Druga partia od początku była bardzo wyrównana i żaden z zespołów wyraźnie nie odskakiwał.Dobrze prezentował się zawodnik Bogdanki- Alexandre Ferreira, który zanotował 73% pozytywnego przyjęcia. Sytuacja zmieniła się w połowie seta kiedy goście zdecydowanie mocniej przycisnęli i mieliśmy już 15-11 co sprawiło duży komfort żółto-zielonym.Sytuacja nie zmieniła się już do końca tej partii, goście cały czas trzymali równy poziom powiększając swoją przewagę do 6 punktów i kończąc tego seta 25-19.
„Zagrywka była bardzo mocnym atutem zawiercian” mówił drugi szkoleniowiec Lublina- Maciej Kołodziejczyk
Trzecią a zarazem ostatnią odsłonę tego spotkania obiecująco zaczęli gospodarze, widać było sporo determinacji w odrabianiu wcześniejszych strat setowych. Prowadzili nawet 9-4 i wielu kibiców obecnych na hali z pewnością miało nadzieję na przedłużenie tego starcia. Jednak od czasu pojawienia się na zagrywce Bartosza Kwolka i jego świetnej dyspozycji w tym elemencie losy się odwróciły i drużyna z Zawiercia wyszła na prowadzenie 11-10. Przez moment jeszcze było wyrównanie jednak od stanu 15-13 dla gości w drużynie żółto-czarnych pojawił się chaos, który został znakomicie wykorzystany przez rywali i tak jak w pierwszym secie zakończyło się wynikiem 25-21 i 3 punkty trafiły na konto Aluronu.

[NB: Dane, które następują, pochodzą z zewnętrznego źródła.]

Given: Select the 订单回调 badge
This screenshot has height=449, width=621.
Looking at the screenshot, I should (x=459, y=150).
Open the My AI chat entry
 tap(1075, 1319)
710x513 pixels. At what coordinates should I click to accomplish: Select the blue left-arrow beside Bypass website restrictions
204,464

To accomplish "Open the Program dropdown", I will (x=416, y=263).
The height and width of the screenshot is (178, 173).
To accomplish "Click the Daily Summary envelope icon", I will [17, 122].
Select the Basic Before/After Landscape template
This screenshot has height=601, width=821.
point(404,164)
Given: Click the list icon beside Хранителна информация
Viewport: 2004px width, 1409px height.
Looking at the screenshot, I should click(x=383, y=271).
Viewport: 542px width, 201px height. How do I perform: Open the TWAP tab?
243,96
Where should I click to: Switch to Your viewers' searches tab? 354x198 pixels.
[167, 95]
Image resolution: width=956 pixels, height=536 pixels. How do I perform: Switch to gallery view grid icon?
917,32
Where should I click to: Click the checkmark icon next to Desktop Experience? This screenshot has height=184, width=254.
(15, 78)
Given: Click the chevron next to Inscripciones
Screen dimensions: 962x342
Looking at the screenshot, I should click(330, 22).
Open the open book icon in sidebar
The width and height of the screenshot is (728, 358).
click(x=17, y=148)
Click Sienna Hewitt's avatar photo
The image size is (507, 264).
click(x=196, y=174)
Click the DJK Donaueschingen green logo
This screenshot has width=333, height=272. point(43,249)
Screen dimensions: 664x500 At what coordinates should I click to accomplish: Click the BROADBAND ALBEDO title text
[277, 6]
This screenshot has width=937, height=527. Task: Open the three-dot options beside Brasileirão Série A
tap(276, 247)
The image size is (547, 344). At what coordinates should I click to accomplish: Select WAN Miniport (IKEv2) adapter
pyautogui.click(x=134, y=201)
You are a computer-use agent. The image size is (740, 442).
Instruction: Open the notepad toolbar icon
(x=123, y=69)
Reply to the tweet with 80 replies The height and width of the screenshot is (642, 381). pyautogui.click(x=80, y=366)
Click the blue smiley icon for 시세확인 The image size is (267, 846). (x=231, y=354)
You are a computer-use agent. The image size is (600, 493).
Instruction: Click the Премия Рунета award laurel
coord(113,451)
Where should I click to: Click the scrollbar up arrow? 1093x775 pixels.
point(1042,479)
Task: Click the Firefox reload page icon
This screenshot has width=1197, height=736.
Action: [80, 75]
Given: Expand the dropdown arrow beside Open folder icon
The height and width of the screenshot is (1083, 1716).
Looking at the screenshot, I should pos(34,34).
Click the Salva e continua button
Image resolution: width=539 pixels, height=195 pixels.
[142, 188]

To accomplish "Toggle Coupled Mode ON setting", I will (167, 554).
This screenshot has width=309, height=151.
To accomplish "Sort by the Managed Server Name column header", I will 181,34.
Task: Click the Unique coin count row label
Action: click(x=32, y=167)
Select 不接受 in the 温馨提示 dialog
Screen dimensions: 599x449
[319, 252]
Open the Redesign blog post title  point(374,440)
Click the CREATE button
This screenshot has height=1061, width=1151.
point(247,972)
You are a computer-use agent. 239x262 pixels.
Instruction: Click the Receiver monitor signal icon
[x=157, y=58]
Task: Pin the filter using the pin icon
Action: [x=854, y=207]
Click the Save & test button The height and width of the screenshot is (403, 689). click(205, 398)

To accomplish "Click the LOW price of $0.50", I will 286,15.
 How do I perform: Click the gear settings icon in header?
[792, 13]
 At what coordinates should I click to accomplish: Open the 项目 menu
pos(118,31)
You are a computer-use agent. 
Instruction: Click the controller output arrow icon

podsumował środkowy bloku z Lublina- Jan Nowakowski
Lublinianie z pewnością mogą czuć niedosyt po tym starciu, w tym sezonie potrafili pokonać już lepszych od siebie rywali kilkukrotnie. Na dobrą grę gospodarzy zwrócił uwagę również Karol Butryn,który chwalił swoich rywali i podkreślał, że sprawiali oni sporo problemów.
Następne spotkania obie drużyny rozegrają w finałowym turnieju Pucharu Polski w krakowskiej Tauron Arenie. W najbliższą sobotę Bogdanka Luk Lublin podejmowała będzie Jastrzębski Węgiel a Zawiercie zmierzy się z Projektem Warszawa.